Today’s Cubs Birthdays (October 18)
~Don Young 1945– (Cubs 1965, 1969)
Young remains infamous in Cubs history for a dropped fly ball in 1969. His teammate Ron Santo called him out in a postgame rant to the press, and many people think it damaged the kid’s psyche and team unity. Santo apologized the next day, but Young was never the same after that. 1969 was his last season in the big leagues.(Photo: Topps 1970 Baseball Card)
~Allen Ripley 1952–2014 (Cubs 1982)
Believe it or not, Ripley was a starting pitcher for a few seasons in the late 70s and early 80s. His last season in the big leagues was with the Cubs. The right-hander went 5-7 with a 4.26 ERA in 19 starts. He also pitched for the Red Sox and the Giants. His dad Walter was a big leaguer with the Red Sox.

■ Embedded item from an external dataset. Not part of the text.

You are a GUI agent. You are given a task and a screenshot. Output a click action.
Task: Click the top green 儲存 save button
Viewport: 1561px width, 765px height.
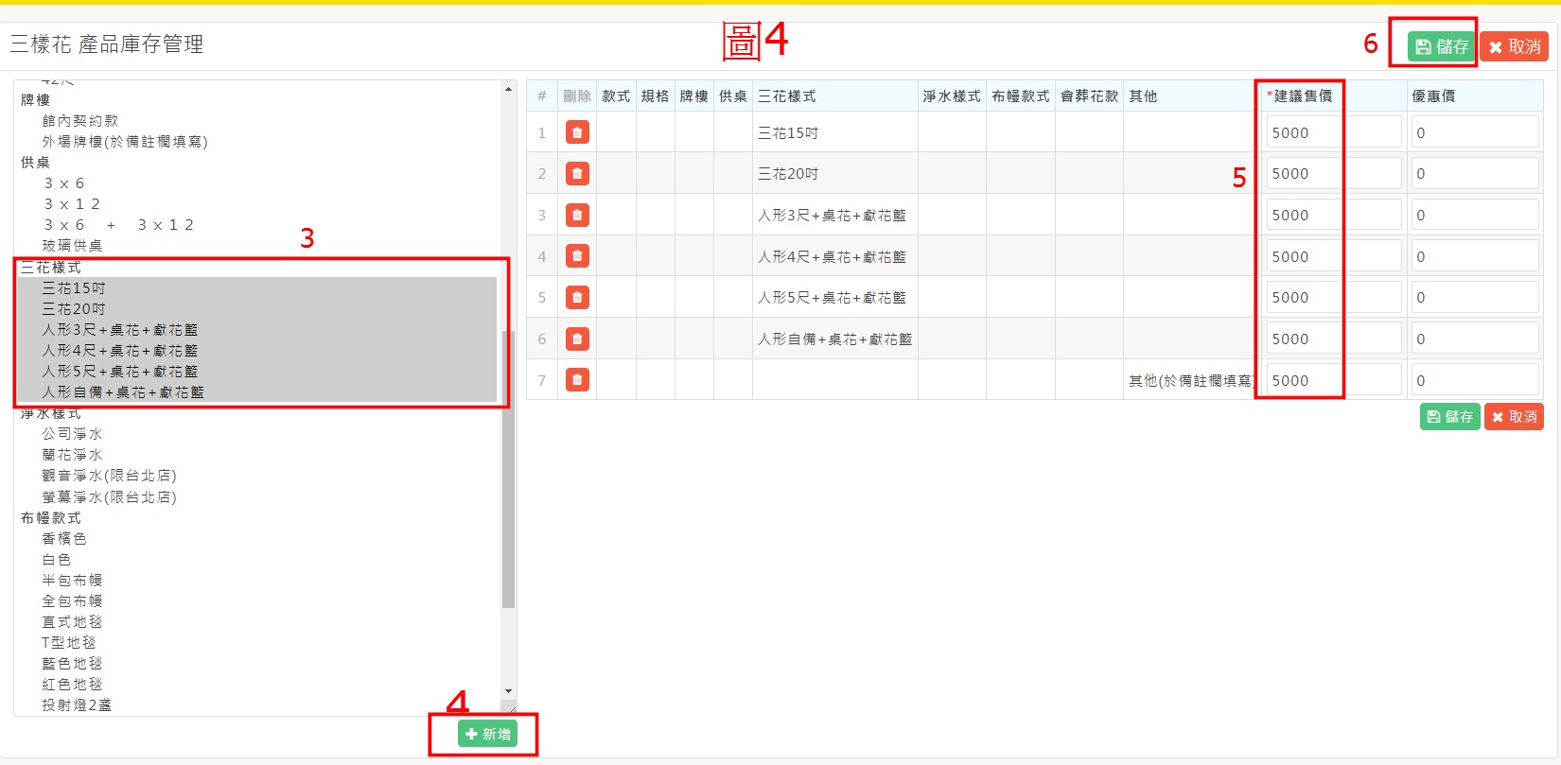pyautogui.click(x=1441, y=46)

~Sumpter Clarke 1897–1962 (Cubs 1920)
If you want to go back in time to see Clarke play for the Cubs, simply set the wayback machine to September 27, 1920. It was his only game in a Cubs uniform. The outfielder went 1 for 3 against Cardinals pitcher Ferdie Schupp in a 16-1 Cubs loss at Wrigley Field (then known as Cubs Park). Clarke’s brother Rufe also played in the big leagues briefly with the Detroit Tigers.

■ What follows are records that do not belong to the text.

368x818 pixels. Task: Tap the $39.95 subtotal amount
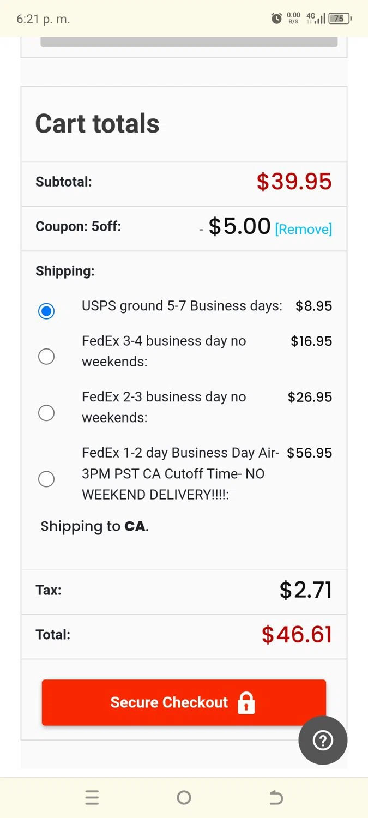click(294, 182)
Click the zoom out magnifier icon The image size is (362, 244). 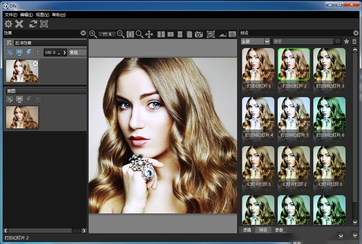tap(121, 34)
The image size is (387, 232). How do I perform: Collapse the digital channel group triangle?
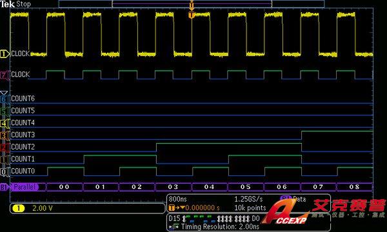click(4, 93)
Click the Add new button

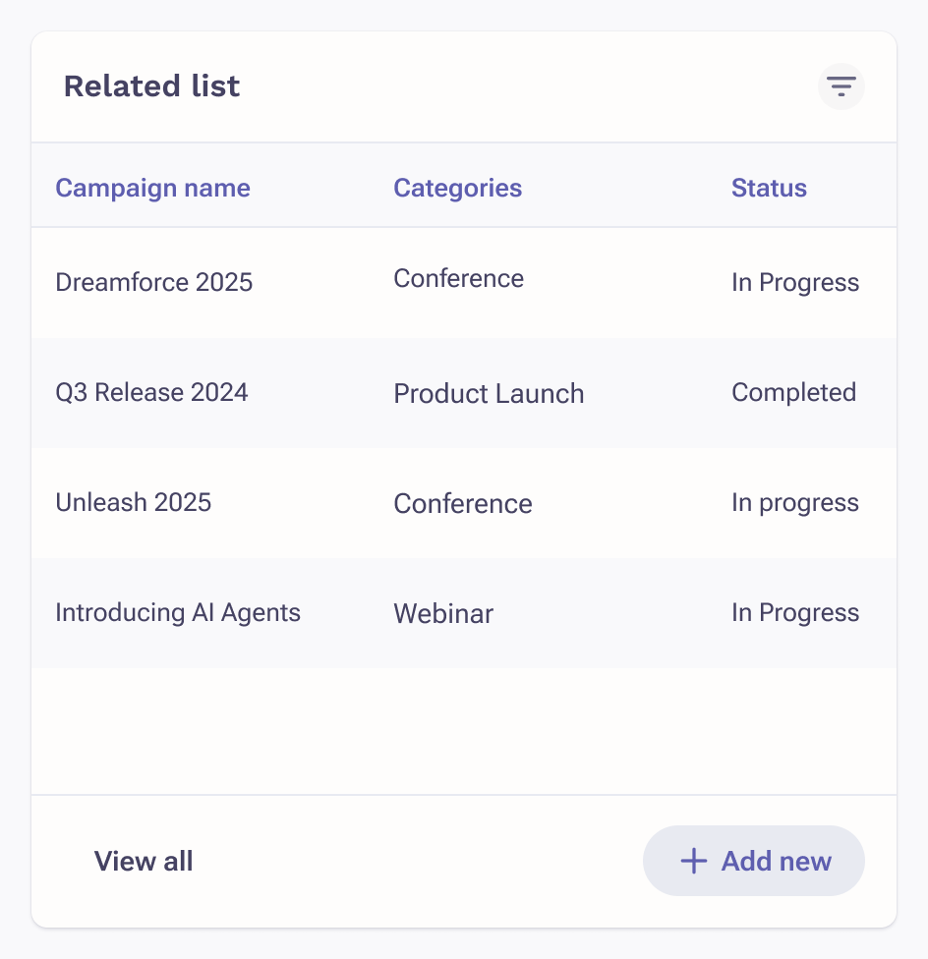coord(754,861)
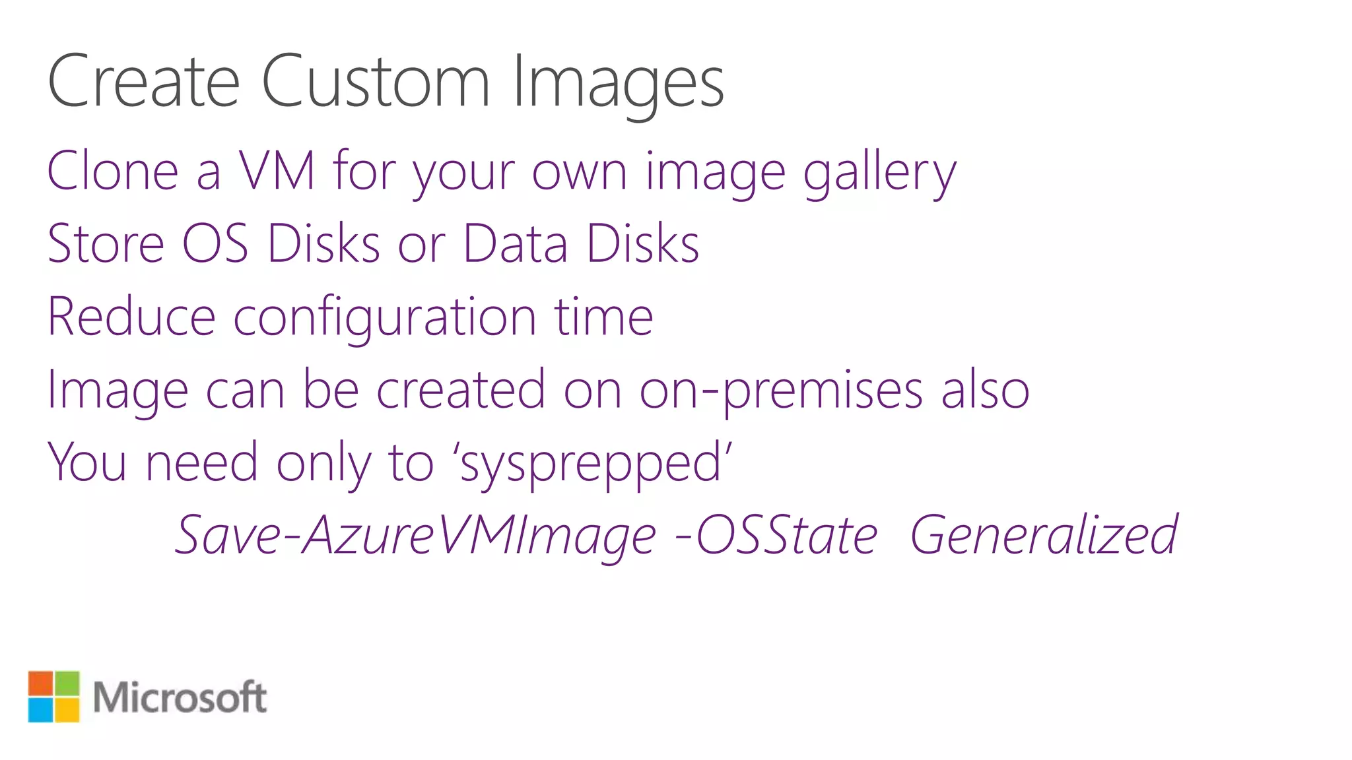This screenshot has width=1352, height=760.
Task: Click the yellow square of Microsoft logo
Action: 67,710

~Hans Lobert 1881–1968 (Cubs 1905)
Hans played briefly with the Cubs in 1905, but the bulk of his 14-year big league career was spent with the Reds and the Phillies. He hit .300 or better in three different seasons with those clubs. A near riot broke out on Opening Day in 1908, thanks to Hans. He was the Reds third baseman at the time, and went into the stands, in the rowdy section known as “Rooter’s Row,” to spit at a heckler. After the game, he went into the stands to beat up a different heckler, landed a few punches, and was suspended.
~Walt Wilmot 1863–1929 (Colts 1890-1895)
Walt was a good left fielder, but he was best known for hitting. A rare switch-hitter for his era, Wilmot led the league in homers and triples, and knocked in 130 runs in 1894. He settled in Chicago after his playing days were over. Wilmot still holds a Cubs record. He walked six times in a game in 1891, a feat that hasn’t been accomplished since.
~Cliff Carroll 1859–1923 (Colts 1890-1891)
Cliff was already a champion when he came to Chicago (he won the 1884 World Series with Providence), and the left fielder became a key member of the team. He led the league in at-bats in his first year with the Cubs (then known as the Colts). By the way, the official records say Cliff Carroll hit 31 career homers. That’s only because of a rule that no longer exists. By today’s rules, he would have hit 32. In 1890 he broke up a ninth inning tie with a two-run walk-off homer. He only got credit for a double because the run scoring before him actually won the game.